Learning takes many shapes

By Bethany Peterson/editor-in-chief

Classes have started. Books have been bought. The war for parking spots has been declared.

Instructors stand ready to impart knowledge. Students search their brains for space to cram another semester’s worth of information.

But in all those slides and essays, don’t forget the other education that’s waiting for you at TCC.

Sitting across the room are people who can teach you what might never be written in a textbook or flashed across a PowerPoint but is just as important as the information listed in the syllabus.

A man sitting in the next row taught me that even when one dream dies another can be dreamed. Though he had to close his once successful landscaping business after the economy tanked, he is now in college with hopes of starting a new business someday.

The leader of a group project taught me how to include all the ideas and efforts of four completely different people into a successful product.
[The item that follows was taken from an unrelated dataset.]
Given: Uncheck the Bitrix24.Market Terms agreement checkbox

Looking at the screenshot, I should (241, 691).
She taught me how to pick up the slack caused by another lazy member and how to turn down an idea without hurting someone’s feelings.
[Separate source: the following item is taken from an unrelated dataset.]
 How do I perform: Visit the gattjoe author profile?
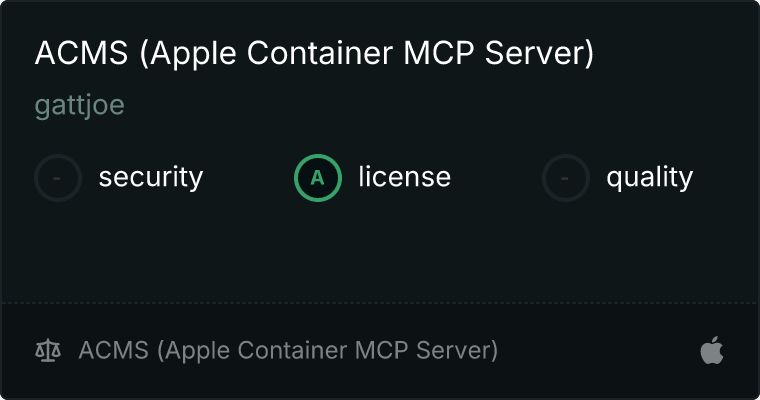click(79, 106)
In the computer class I thought  I would hate, I learned a few friends and fellow sufferers sharing study tips and funny stories can make even the most uninteresting of classes a bright spot in my day.

The veterans in my classes taught me about service and perseverance. They forge ahead with their lives despite troubling memories of their service, disabilities they fight to overcome and battles at home to get the funding and support promised them. Yet I never heard one regret serving.
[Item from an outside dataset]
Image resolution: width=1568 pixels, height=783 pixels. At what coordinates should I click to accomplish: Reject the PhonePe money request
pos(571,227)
I learned how to keep my house from getting destroyed by a tornado in government class and how to handle a family emergency in history.

These lessons have no formal test. I didn’t try to remember them.

But they have stayed in my memory longer than the number of representatives in the House and have already proved more useful than the specific heat of water.

So this semester in the rush of deadlines and note taking, don’t neglect the other educational opportunities available.